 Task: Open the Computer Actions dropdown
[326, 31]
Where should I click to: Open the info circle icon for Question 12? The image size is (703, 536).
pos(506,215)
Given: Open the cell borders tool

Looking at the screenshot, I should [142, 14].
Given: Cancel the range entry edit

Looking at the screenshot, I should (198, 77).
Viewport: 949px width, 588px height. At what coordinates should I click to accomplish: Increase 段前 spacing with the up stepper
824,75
----
**WHAT IS NEEDED:**
Write the whole listing out again, exactly as it appears above.

**OUTPUT OF THE TASK:**
 Task: Open the Computer Actions dropdown
[326, 31]
Where should I click to: Open the info circle icon for Question 12? The image size is (703, 536).
pos(506,215)
Given: Open the cell borders tool

Looking at the screenshot, I should [142, 14].
Given: Cancel the range entry edit

Looking at the screenshot, I should (198, 77).
Viewport: 949px width, 588px height. At what coordinates should I click to accomplish: Increase 段前 spacing with the up stepper
824,75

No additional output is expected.